The expected output is each line from the one containing "Task: Click the" to the last line of the data below, set down exactly, minus the pictures.

==== Dataset extract ====

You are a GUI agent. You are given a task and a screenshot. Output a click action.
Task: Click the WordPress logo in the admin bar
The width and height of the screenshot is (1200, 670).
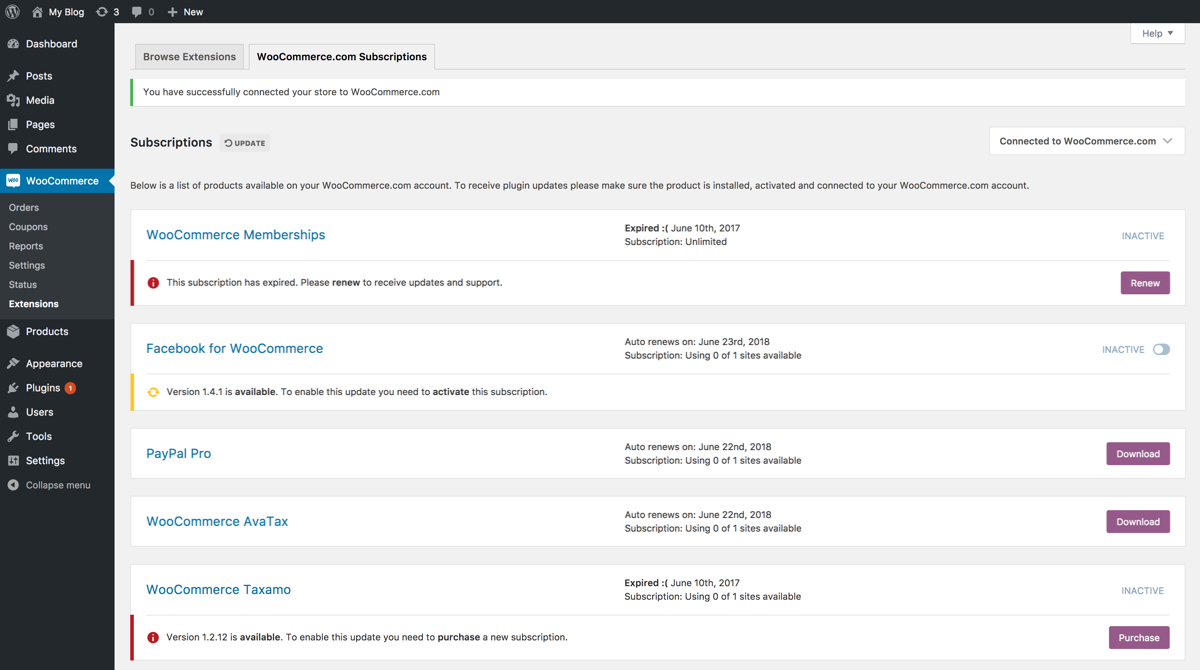point(12,12)
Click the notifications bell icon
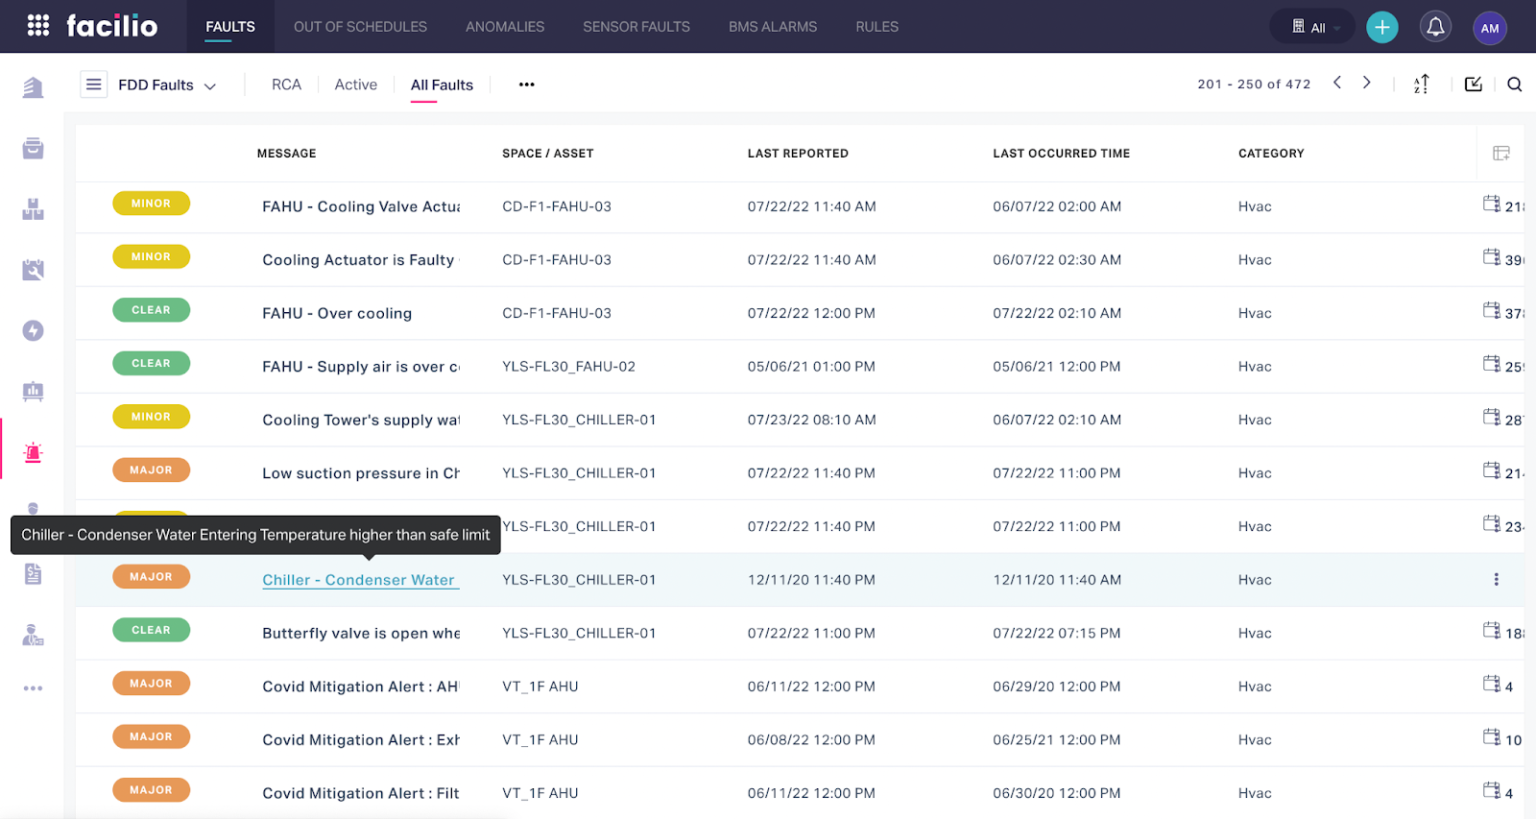Screen dimensions: 1536x819 [x=1435, y=27]
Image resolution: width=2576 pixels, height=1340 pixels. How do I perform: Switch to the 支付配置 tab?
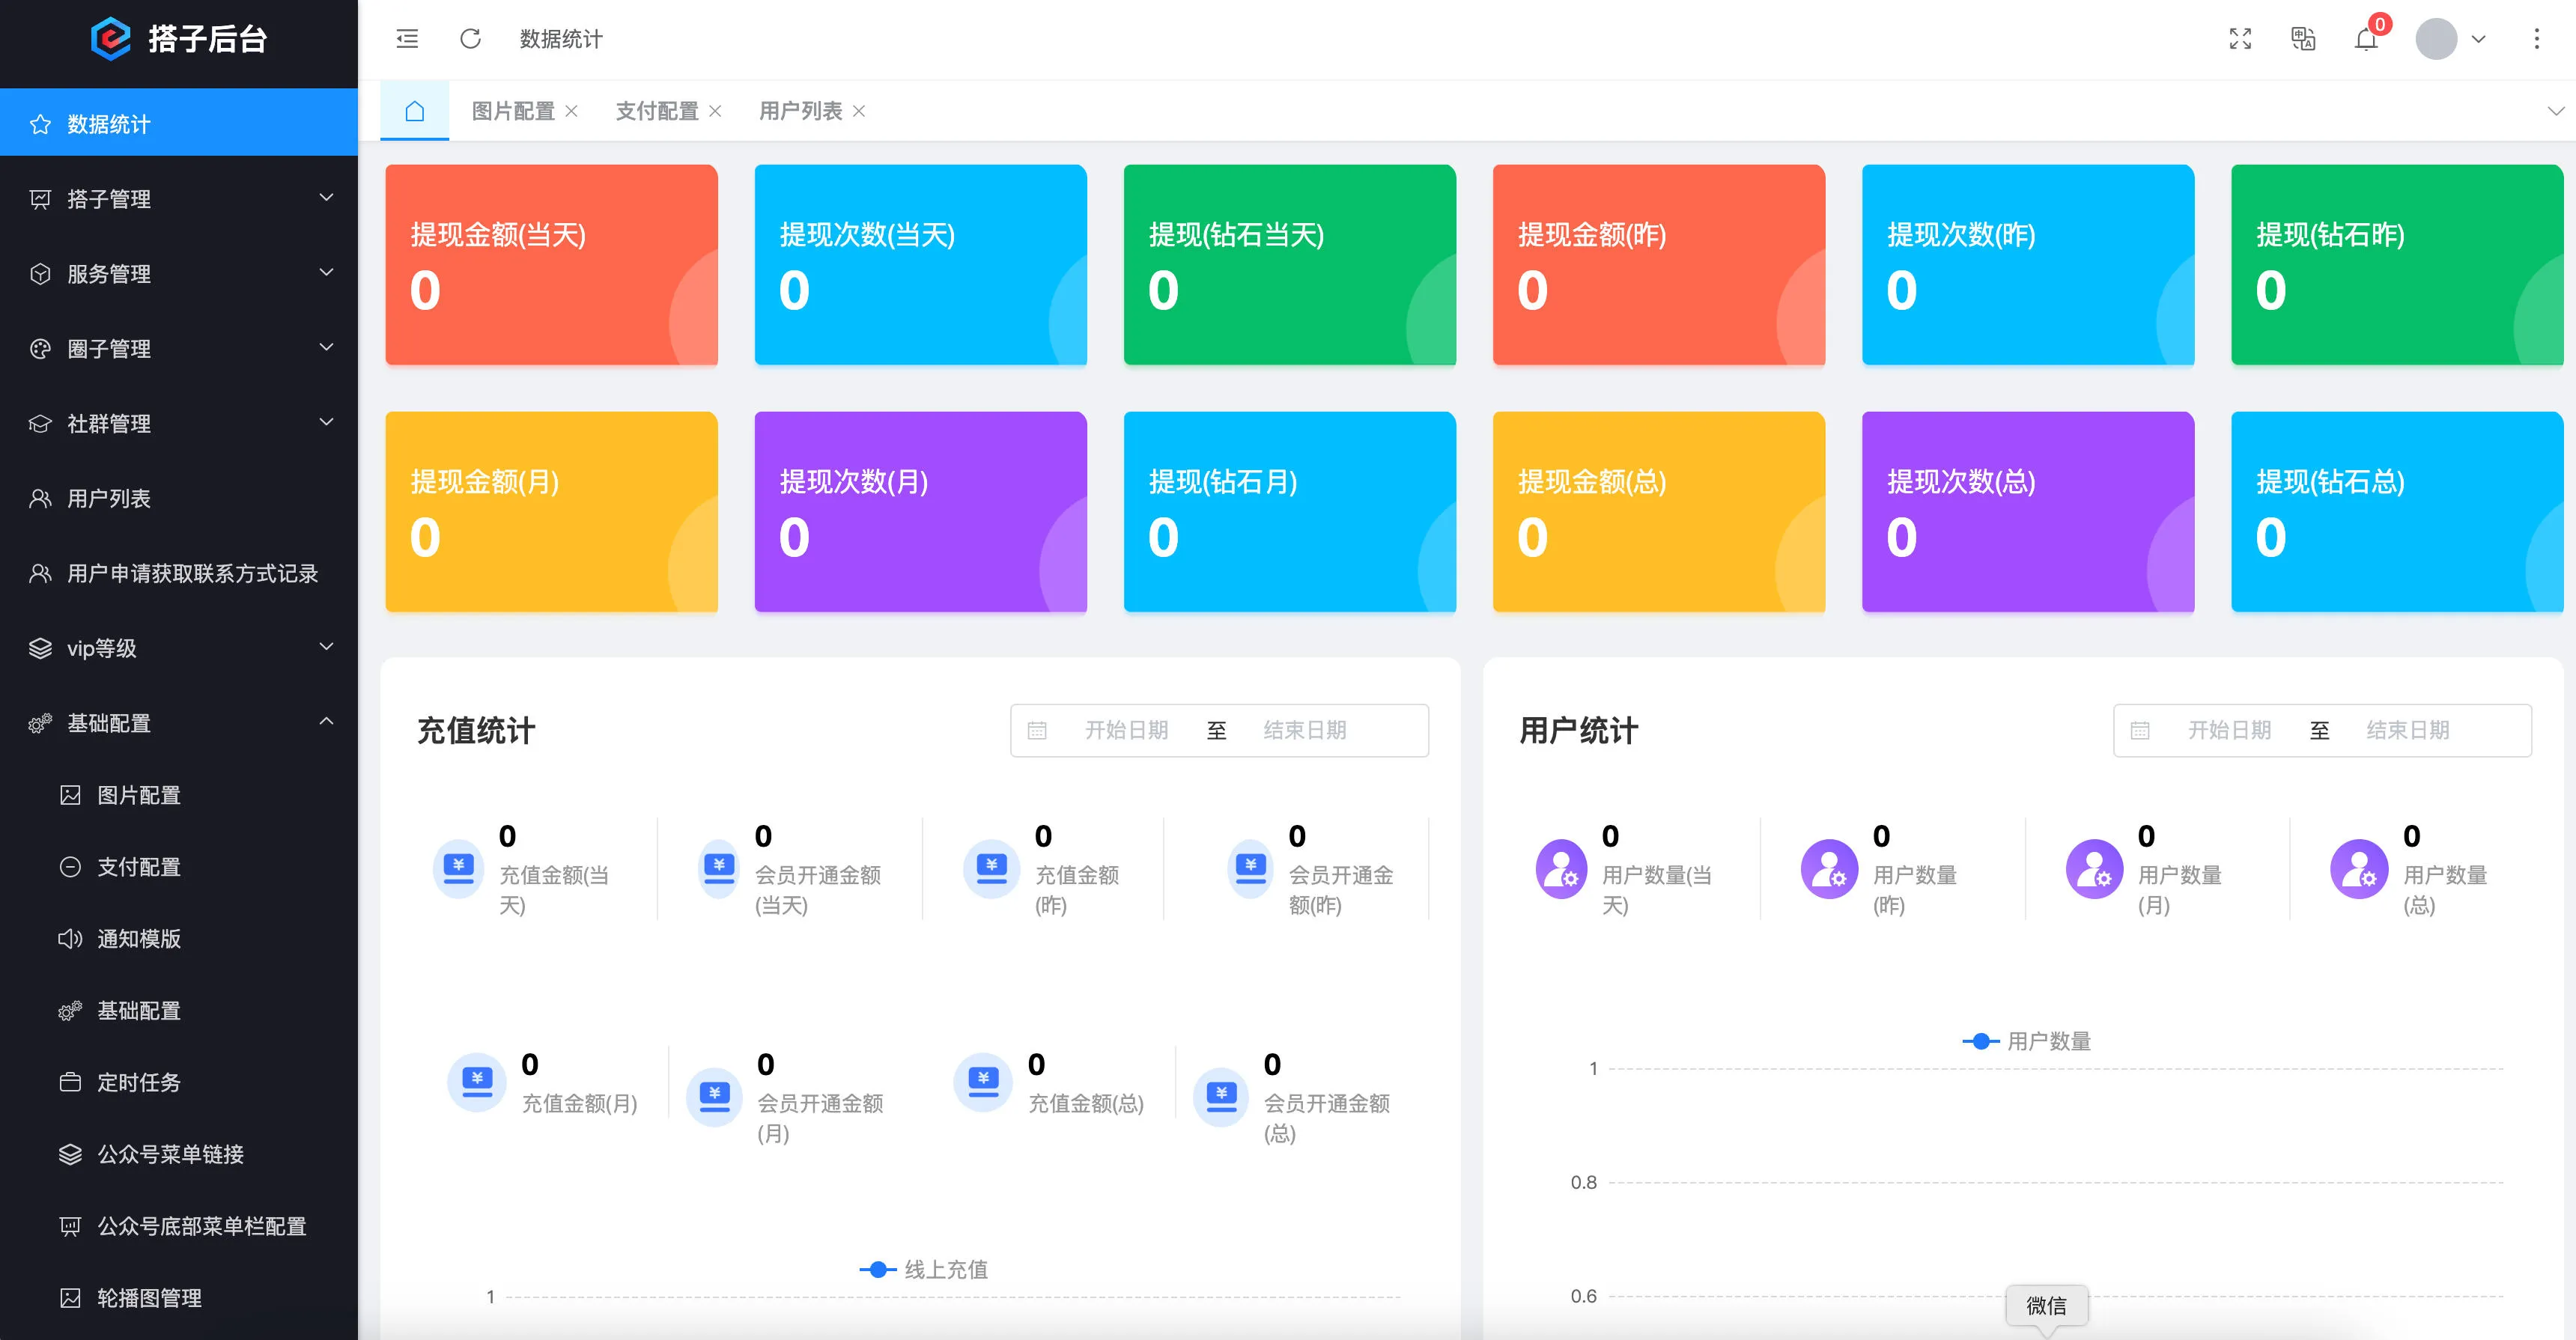tap(657, 111)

====

Exercise solution →
Task: Click the WordPress logo in the admin bar
The width and height of the screenshot is (1200, 670).
point(12,12)
Click the notifications bell icon
Screen dimensions: 1536x819 [x=1435, y=27]
Image resolution: width=2576 pixels, height=1340 pixels. How do I perform: Switch to the 支付配置 tab?
tap(657, 111)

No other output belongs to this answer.